To do
Transcribe the data below verbatim from the line with "Task: Open the Address menu item" to the line with "Given: Click the Sul". Include both of those lines.

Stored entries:
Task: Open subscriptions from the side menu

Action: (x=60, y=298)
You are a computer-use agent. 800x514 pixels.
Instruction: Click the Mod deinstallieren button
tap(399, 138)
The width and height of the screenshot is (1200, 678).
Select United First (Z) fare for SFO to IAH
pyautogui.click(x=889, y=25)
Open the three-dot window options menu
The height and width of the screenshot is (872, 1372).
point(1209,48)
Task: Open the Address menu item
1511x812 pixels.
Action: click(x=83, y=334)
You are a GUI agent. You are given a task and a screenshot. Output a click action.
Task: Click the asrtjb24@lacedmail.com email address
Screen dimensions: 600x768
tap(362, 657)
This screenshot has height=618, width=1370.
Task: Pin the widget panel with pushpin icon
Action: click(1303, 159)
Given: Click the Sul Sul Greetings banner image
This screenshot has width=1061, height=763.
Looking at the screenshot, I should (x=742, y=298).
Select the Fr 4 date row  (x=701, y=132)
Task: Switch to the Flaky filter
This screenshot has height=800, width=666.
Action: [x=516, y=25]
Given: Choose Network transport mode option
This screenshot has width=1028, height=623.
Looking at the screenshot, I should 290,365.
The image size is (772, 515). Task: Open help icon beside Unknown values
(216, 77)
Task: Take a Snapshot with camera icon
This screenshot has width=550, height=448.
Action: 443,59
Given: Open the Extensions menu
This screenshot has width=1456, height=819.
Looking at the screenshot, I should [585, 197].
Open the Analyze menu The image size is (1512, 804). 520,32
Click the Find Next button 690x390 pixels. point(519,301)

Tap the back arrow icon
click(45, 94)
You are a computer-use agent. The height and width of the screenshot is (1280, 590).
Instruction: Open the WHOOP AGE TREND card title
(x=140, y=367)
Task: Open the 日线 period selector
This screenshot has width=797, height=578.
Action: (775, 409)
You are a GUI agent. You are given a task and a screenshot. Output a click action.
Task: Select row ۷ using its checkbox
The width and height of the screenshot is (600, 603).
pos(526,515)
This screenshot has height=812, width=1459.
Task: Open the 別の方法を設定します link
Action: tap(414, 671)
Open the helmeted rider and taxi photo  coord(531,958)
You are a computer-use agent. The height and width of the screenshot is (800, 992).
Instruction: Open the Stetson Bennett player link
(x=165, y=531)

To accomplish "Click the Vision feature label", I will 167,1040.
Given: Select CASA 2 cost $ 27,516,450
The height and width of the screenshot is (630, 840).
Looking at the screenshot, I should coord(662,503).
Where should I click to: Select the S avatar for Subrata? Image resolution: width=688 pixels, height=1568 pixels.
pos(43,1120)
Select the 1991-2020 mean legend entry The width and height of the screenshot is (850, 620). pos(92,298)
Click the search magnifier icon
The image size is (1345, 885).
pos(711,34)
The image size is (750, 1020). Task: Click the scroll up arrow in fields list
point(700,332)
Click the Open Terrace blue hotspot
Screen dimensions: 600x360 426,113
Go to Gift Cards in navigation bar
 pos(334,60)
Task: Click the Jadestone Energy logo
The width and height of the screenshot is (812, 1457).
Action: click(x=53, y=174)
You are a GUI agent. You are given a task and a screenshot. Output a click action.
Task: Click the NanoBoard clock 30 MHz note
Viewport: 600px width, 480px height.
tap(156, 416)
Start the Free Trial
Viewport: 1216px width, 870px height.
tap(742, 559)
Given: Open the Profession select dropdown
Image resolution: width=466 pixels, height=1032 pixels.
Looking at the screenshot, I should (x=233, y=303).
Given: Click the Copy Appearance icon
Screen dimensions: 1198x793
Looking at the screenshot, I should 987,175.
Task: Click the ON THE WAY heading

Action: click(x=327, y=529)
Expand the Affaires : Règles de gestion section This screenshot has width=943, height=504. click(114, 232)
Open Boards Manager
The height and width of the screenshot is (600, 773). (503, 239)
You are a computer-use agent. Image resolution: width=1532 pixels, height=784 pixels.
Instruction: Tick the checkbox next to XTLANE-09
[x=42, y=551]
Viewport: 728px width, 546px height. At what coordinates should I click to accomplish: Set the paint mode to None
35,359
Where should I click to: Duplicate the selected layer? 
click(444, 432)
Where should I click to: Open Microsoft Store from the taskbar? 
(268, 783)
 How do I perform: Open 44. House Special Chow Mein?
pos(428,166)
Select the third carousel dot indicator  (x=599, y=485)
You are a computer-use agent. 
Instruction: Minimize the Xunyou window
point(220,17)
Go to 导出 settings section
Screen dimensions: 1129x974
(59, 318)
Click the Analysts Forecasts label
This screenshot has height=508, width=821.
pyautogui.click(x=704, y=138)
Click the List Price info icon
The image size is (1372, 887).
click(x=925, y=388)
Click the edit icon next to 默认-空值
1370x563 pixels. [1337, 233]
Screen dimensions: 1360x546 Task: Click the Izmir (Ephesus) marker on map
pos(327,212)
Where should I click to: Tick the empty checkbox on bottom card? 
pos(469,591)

Result for this task
Task: Open the Address menu item
1511x812 pixels.
Action: click(x=83, y=334)
You are a GUI agent. You are given a task and a screenshot. Output a click action.
Task: Click the asrtjb24@lacedmail.com email address
Screen dimensions: 600x768
tap(362, 657)
This screenshot has height=618, width=1370.
Task: Pin the widget panel with pushpin icon
Action: click(1303, 159)
Given: Click the Sul Sul Greetings banner image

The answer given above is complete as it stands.